EXERCISE BRIEF
Look through the data that follows and say how many of its lines contain "computer", giving the number only.

SUPPLIED ENTRIES: Begin

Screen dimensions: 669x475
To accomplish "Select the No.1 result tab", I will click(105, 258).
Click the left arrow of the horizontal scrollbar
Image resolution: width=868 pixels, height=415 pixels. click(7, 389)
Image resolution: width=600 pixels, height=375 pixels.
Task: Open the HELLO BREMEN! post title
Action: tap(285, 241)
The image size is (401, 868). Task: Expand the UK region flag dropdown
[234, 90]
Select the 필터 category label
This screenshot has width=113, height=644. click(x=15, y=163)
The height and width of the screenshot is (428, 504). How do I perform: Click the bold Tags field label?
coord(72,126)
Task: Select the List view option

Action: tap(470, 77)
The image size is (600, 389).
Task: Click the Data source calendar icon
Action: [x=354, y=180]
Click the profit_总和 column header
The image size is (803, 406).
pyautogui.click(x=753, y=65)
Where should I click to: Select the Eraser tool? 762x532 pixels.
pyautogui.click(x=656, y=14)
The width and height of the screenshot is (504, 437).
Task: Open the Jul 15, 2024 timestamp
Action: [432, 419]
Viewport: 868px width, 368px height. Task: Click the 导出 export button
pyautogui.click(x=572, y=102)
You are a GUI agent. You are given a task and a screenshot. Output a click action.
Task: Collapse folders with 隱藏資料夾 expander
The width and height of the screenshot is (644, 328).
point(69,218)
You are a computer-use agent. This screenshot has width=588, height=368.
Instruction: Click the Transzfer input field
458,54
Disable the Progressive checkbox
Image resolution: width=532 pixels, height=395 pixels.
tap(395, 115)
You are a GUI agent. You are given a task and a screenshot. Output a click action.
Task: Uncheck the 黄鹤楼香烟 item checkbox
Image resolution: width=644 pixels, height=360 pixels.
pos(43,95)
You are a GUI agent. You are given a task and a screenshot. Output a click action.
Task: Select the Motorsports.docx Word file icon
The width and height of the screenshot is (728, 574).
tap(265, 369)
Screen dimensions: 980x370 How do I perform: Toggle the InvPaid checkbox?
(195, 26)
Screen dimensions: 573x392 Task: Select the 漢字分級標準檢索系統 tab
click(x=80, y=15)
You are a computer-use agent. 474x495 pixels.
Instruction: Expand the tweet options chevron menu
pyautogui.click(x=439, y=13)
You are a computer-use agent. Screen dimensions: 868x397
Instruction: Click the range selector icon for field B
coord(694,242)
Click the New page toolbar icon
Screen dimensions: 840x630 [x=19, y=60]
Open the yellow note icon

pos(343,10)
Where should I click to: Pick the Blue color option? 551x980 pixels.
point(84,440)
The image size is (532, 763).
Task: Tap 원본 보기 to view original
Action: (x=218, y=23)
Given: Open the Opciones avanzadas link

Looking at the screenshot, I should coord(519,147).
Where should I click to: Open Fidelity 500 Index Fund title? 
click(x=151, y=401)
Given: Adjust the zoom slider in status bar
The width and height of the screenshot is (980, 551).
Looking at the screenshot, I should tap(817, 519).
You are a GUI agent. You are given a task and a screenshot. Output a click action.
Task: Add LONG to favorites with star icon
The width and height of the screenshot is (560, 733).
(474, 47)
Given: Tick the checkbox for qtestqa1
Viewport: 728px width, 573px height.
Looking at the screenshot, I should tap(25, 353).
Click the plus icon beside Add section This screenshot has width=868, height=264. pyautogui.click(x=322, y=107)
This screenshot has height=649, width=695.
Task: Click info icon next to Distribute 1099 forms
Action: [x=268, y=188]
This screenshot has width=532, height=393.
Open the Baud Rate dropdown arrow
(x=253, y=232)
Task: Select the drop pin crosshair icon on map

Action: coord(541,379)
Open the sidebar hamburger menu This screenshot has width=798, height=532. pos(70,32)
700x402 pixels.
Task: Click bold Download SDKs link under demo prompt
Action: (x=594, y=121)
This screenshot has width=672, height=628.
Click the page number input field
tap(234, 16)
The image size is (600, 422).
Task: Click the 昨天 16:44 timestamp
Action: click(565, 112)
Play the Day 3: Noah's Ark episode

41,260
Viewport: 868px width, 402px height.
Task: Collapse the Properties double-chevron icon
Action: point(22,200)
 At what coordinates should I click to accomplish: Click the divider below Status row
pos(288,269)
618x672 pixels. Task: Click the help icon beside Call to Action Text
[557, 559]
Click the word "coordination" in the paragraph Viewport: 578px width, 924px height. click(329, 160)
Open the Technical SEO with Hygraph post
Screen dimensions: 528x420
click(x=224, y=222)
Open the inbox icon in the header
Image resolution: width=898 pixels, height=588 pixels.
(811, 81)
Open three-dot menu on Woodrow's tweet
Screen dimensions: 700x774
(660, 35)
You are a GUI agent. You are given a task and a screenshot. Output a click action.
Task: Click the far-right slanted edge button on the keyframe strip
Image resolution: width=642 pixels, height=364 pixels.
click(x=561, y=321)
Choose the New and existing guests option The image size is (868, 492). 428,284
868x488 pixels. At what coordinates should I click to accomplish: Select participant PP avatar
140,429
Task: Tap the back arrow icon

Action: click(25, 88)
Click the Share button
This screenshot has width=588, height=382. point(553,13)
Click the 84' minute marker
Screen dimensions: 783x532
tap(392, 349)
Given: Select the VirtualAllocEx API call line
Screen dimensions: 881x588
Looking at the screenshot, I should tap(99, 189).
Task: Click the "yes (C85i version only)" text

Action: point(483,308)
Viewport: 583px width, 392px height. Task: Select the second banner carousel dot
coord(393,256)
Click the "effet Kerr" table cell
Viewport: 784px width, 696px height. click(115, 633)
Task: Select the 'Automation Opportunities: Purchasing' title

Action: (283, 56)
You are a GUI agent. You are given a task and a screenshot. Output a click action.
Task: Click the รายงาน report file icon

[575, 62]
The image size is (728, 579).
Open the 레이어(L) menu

SUPPLIED ENTRIES: End

TASK RESULT
3